[Entries supplied Boundary: Start]

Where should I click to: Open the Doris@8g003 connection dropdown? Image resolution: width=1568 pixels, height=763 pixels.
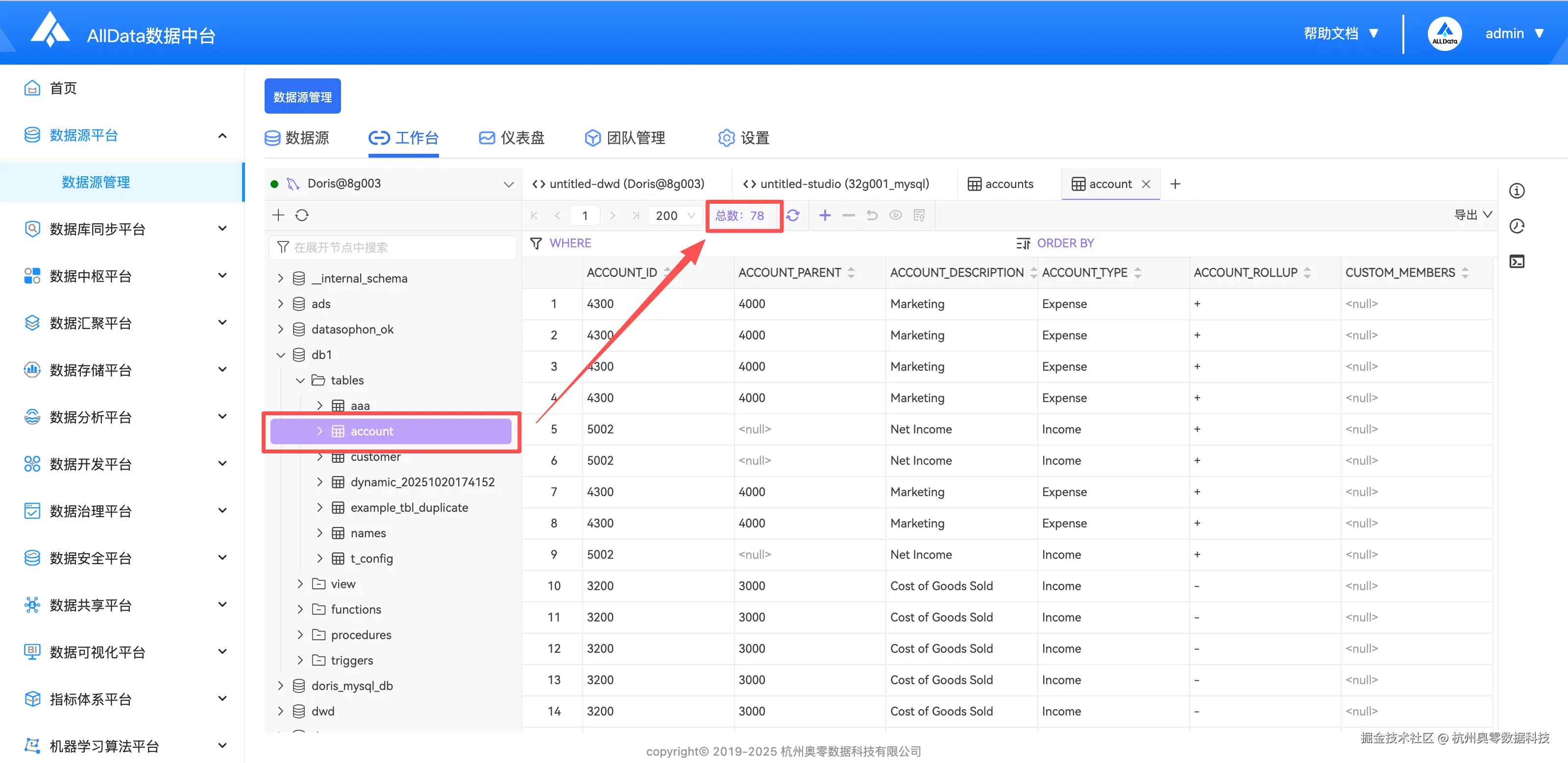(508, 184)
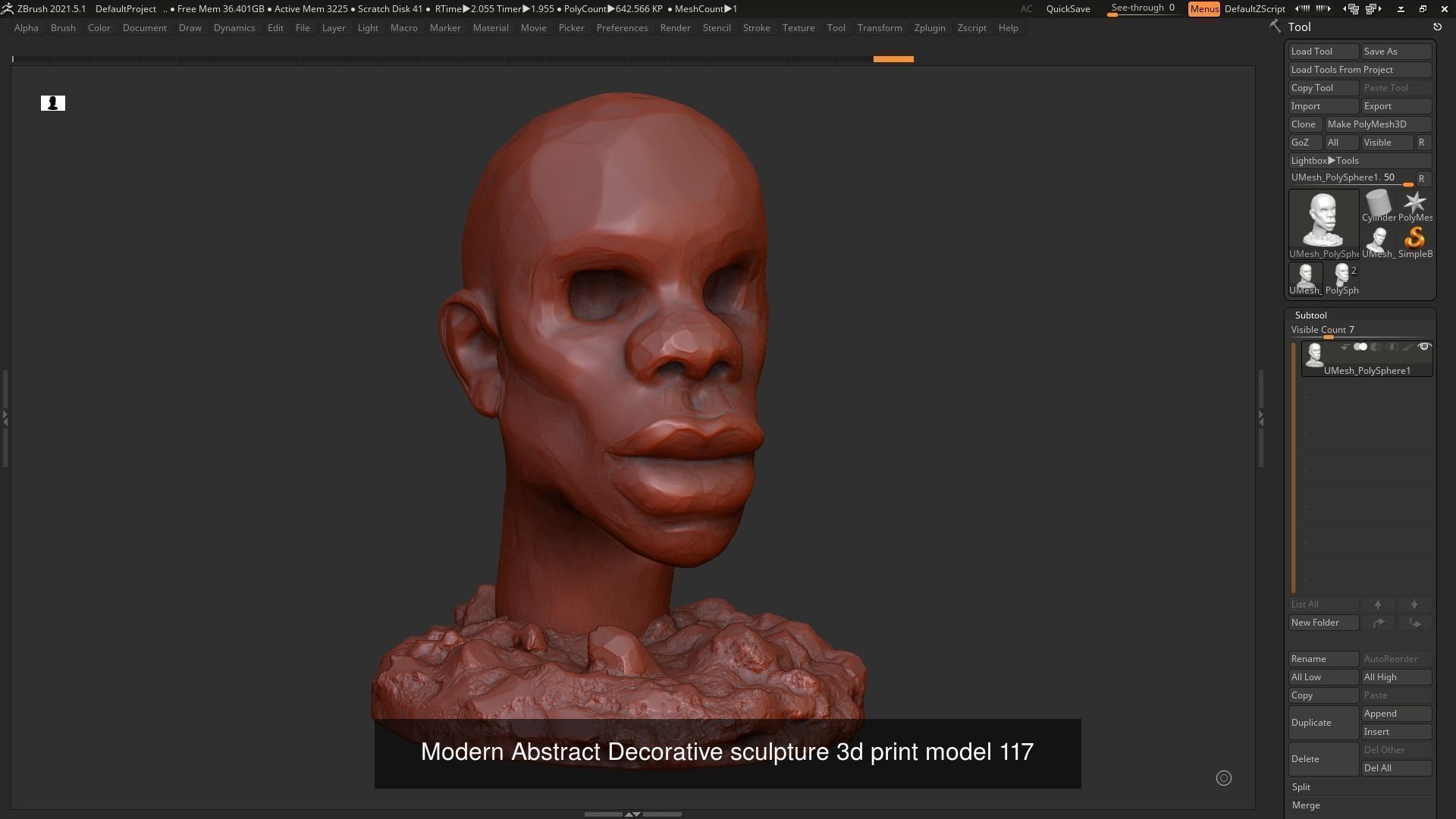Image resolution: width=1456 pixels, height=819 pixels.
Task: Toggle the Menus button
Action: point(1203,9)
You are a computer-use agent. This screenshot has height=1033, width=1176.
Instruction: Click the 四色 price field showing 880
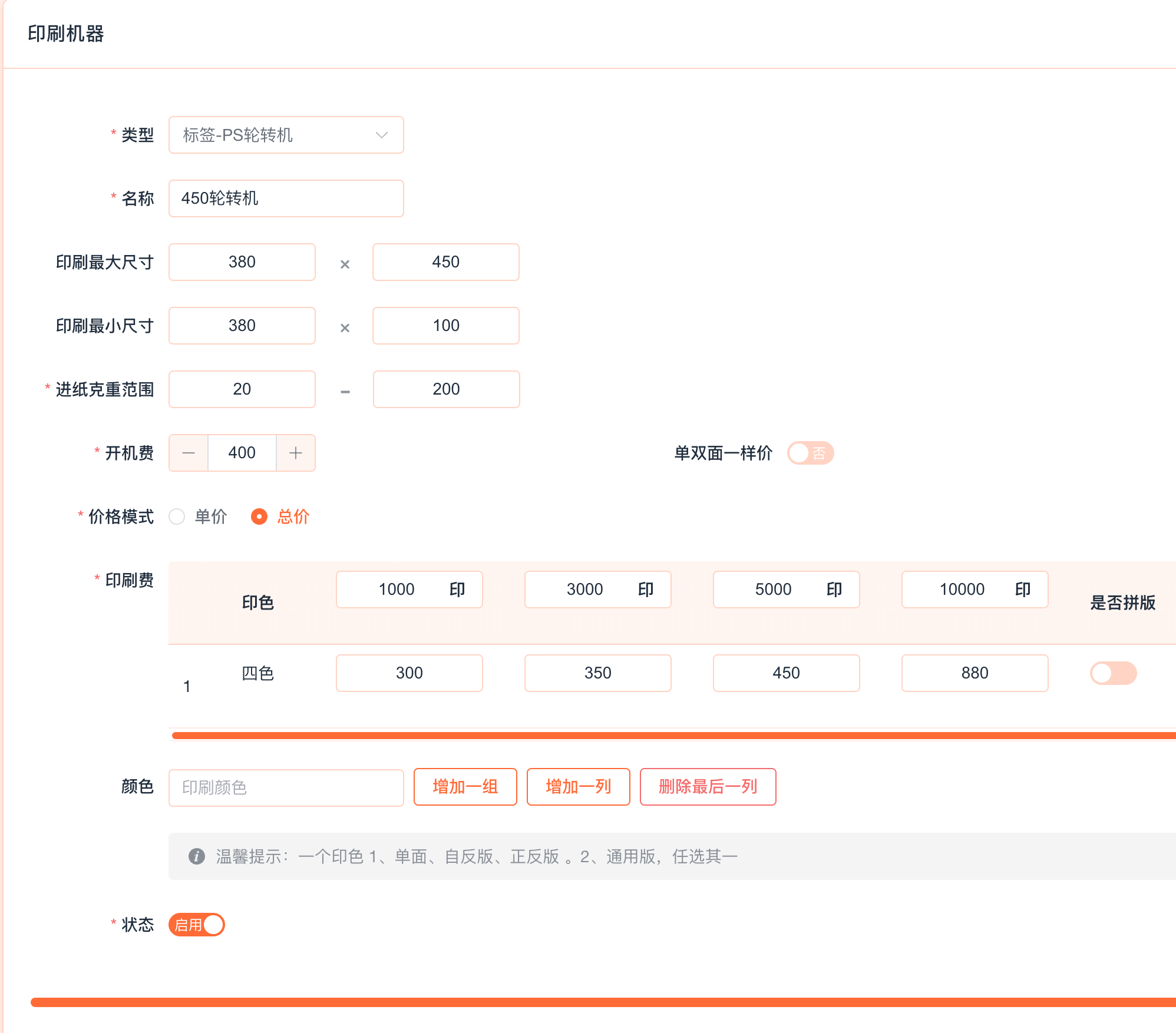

[Entries supplied Boundary: End]

Activity:
Retype every entry above exactly and, please, skip the pictures.

Written solution:
Where should I click to: Open the Doris@8g003 connection dropdown? Image resolution: width=1568 pixels, height=763 pixels.
(508, 184)
Image resolution: width=1456 pixels, height=819 pixels.
Task: Toggle the Menus button
Action: point(1203,9)
You are a computer-use agent. This screenshot has height=1033, width=1176.
Instruction: Click the 四色 price field showing 880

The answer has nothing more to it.